■ Description of the task
Write out the lines below, starting with the first one and ending with the line that contains "Task: Open the", both ends included, with every word unchanged. Leave the pictures out of your copy.

■ Exercise inputs
-- start --

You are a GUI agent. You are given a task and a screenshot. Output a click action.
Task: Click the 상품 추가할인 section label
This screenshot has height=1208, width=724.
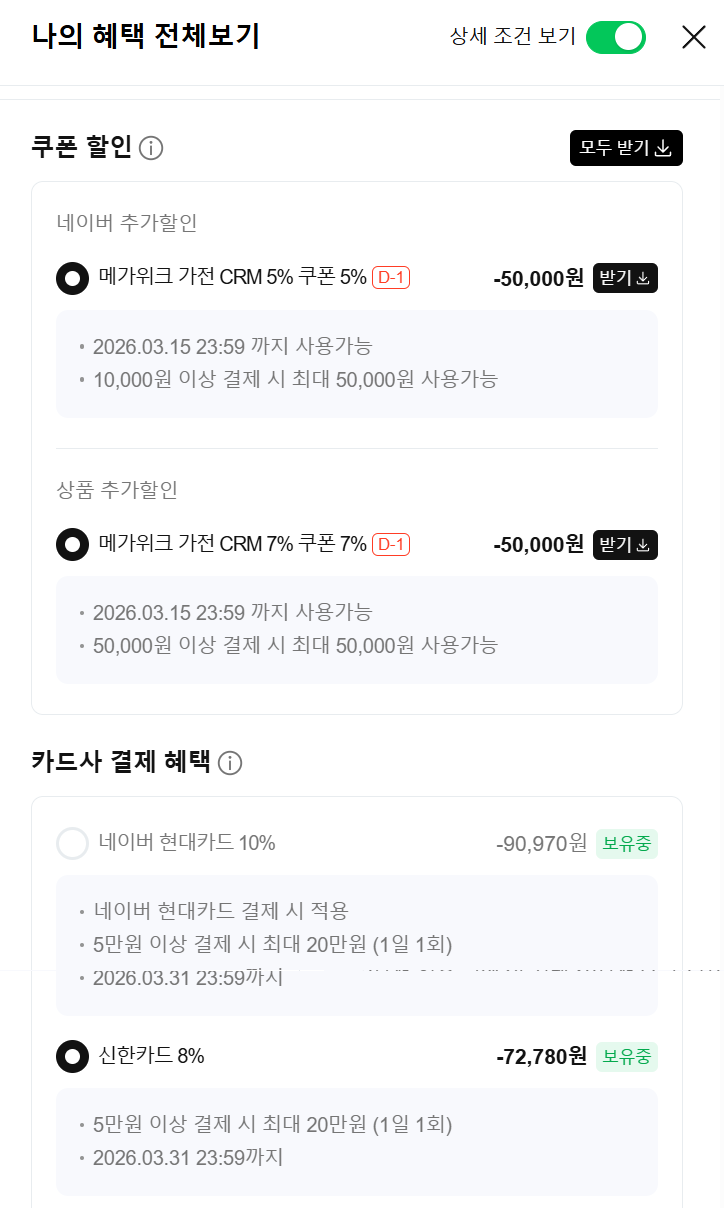click(x=117, y=490)
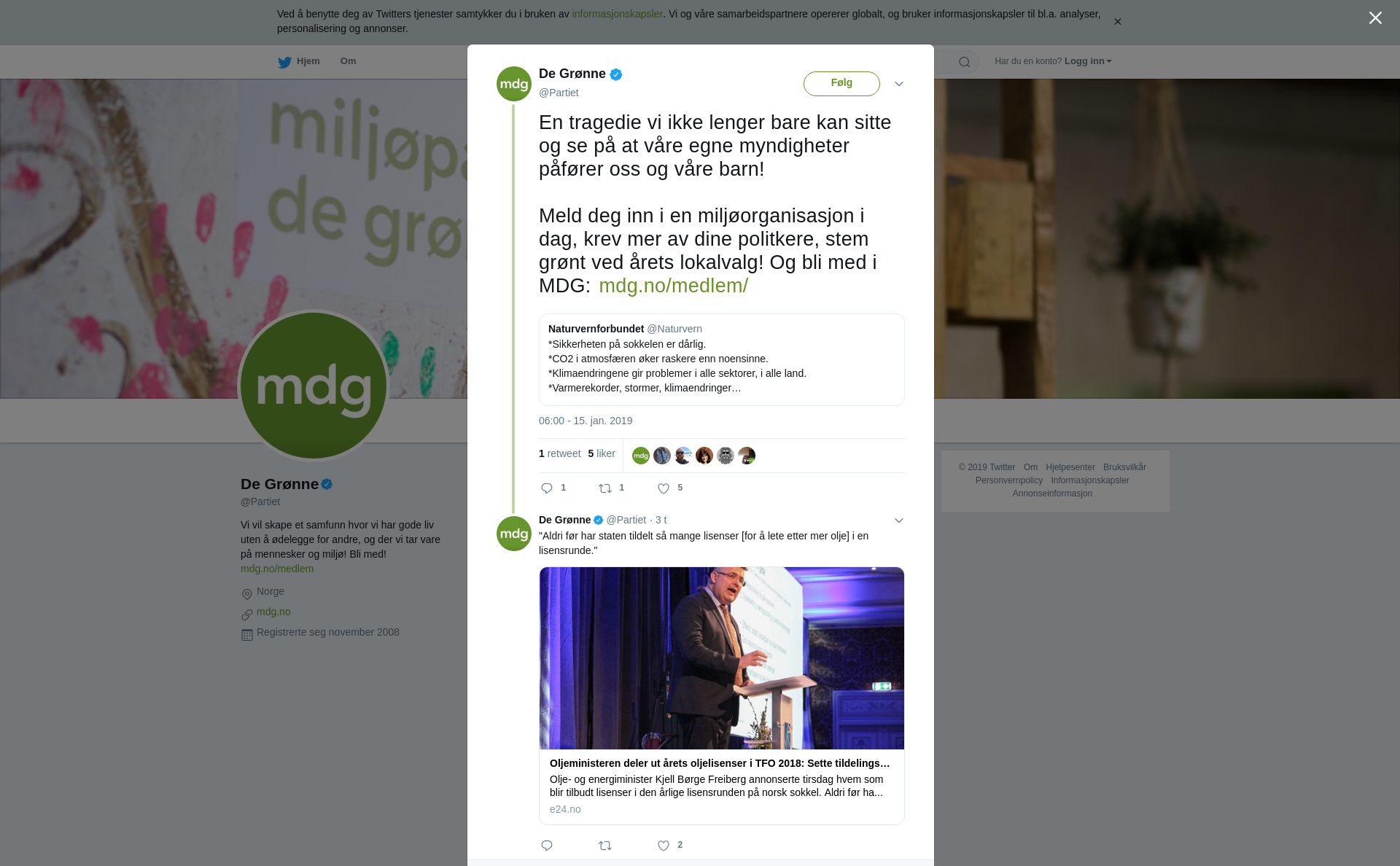Image resolution: width=1400 pixels, height=866 pixels.
Task: Open the quoted Naturvernforbundet tweet
Action: pos(722,359)
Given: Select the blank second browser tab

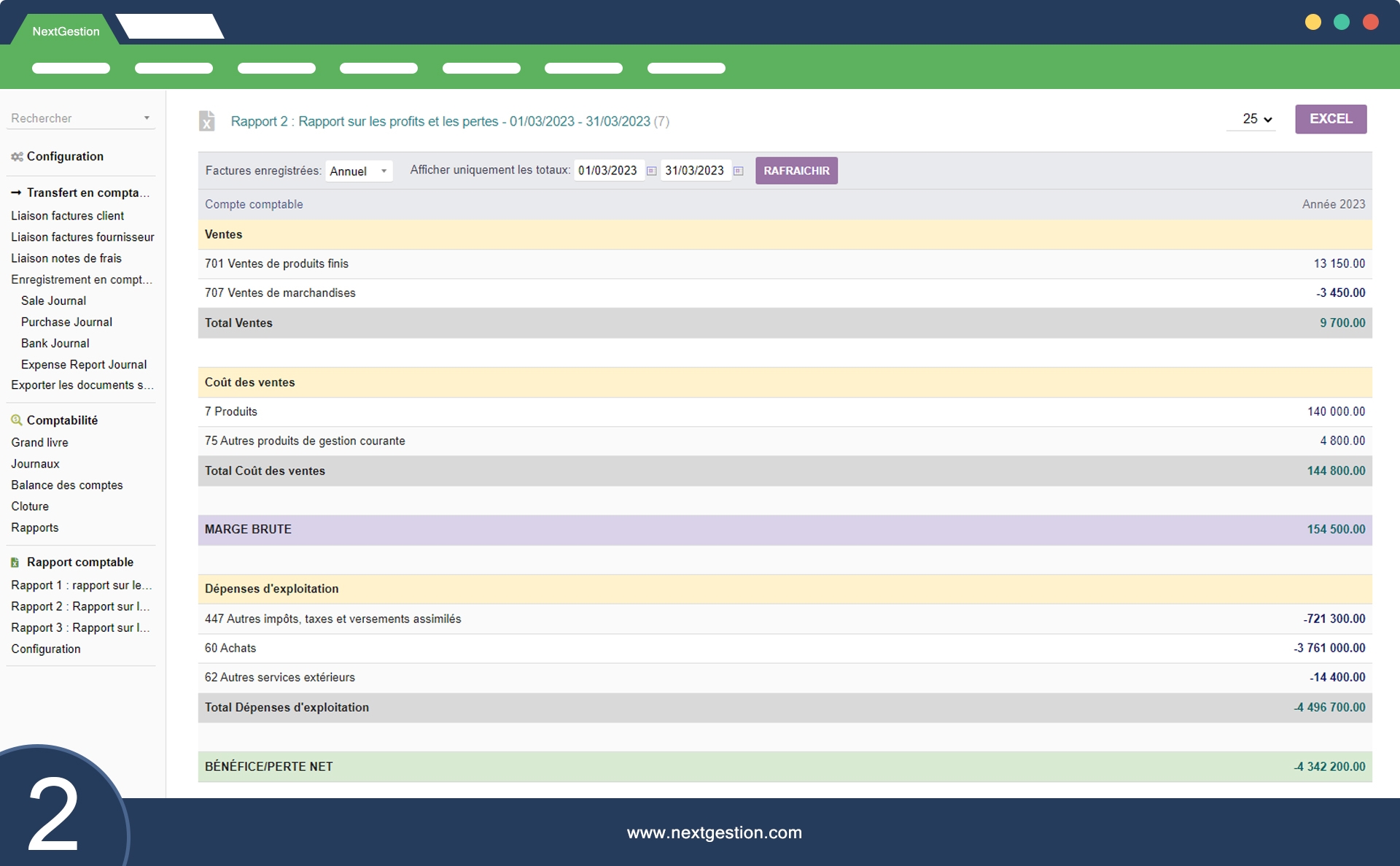Looking at the screenshot, I should [x=170, y=27].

-- end --

■ Output of the exercise
You are a GUI agent. You are given a task and a screenshot. Output a click action.
Task: Click the 상품 추가할인 section label
This screenshot has height=1208, width=724.
click(x=117, y=490)
Image resolution: width=1400 pixels, height=866 pixels.
Task: Open the quoted Naturvernforbundet tweet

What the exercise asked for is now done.